GIVEN DATA →
▽
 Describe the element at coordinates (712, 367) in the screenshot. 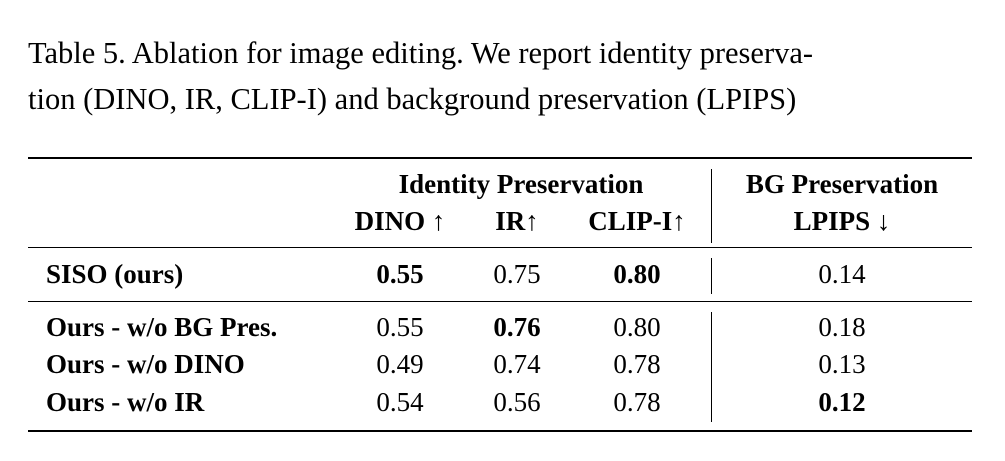

I see `rows-column-separator` at that location.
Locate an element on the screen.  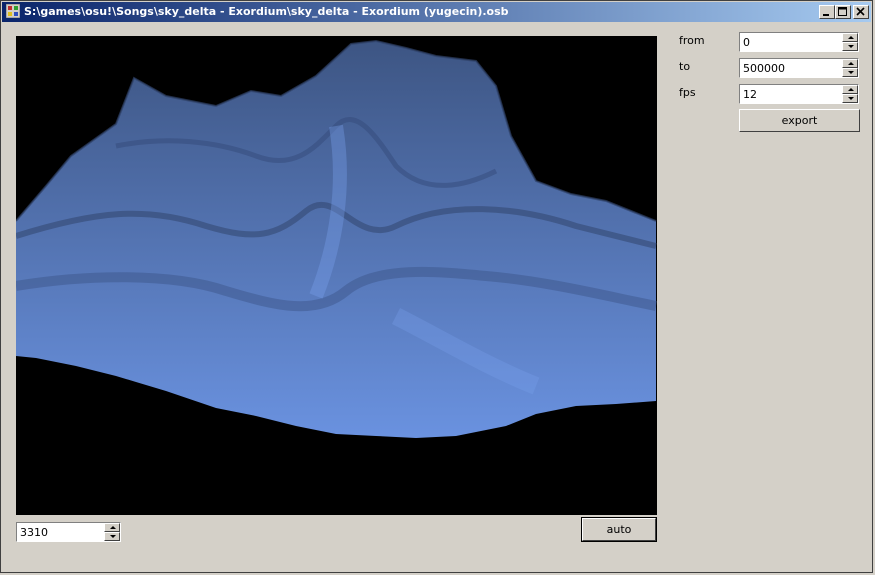
time-up-arrow is located at coordinates (112, 528).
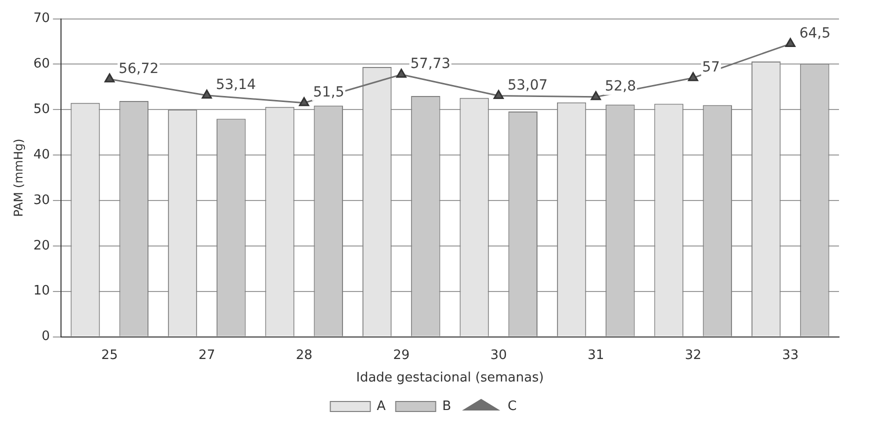 The height and width of the screenshot is (431, 887). Describe the element at coordinates (110, 356) in the screenshot. I see `x-tick-label: 25` at that location.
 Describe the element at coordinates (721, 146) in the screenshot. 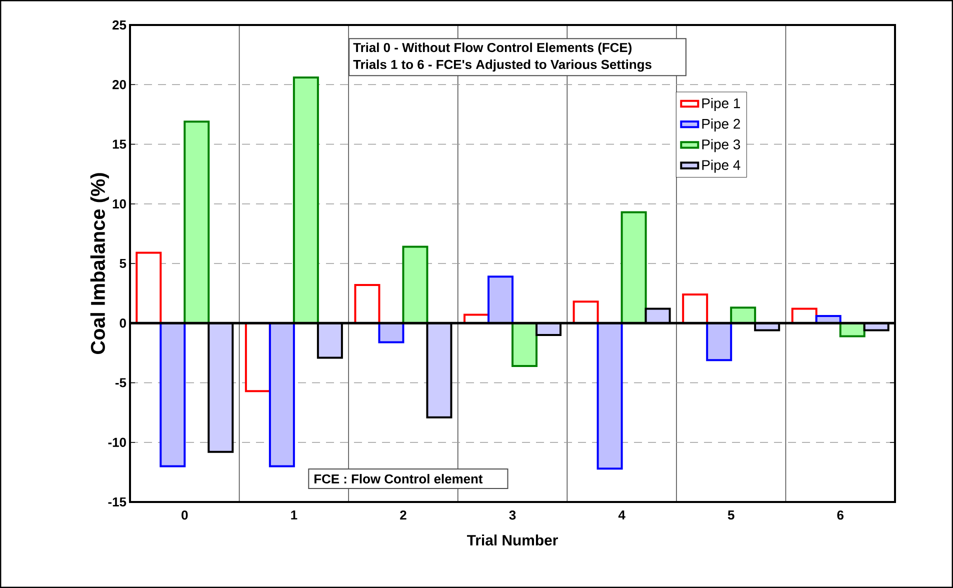

I see `legend-label: Pipe 3` at that location.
△
EXERCISE OBJECTIVE → Reproduce all of the data above word for word, leaving out the pictures.

TASK ANSWER →
 Describe the element at coordinates (712, 367) in the screenshot. 

I see `rows-column-separator` at that location.
Locate an element on the screen.  
time-up-arrow is located at coordinates (112, 528).
 The height and width of the screenshot is (431, 887). Describe the element at coordinates (110, 356) in the screenshot. I see `x-tick-label: 25` at that location.
 Describe the element at coordinates (721, 146) in the screenshot. 

I see `legend-label: Pipe 3` at that location.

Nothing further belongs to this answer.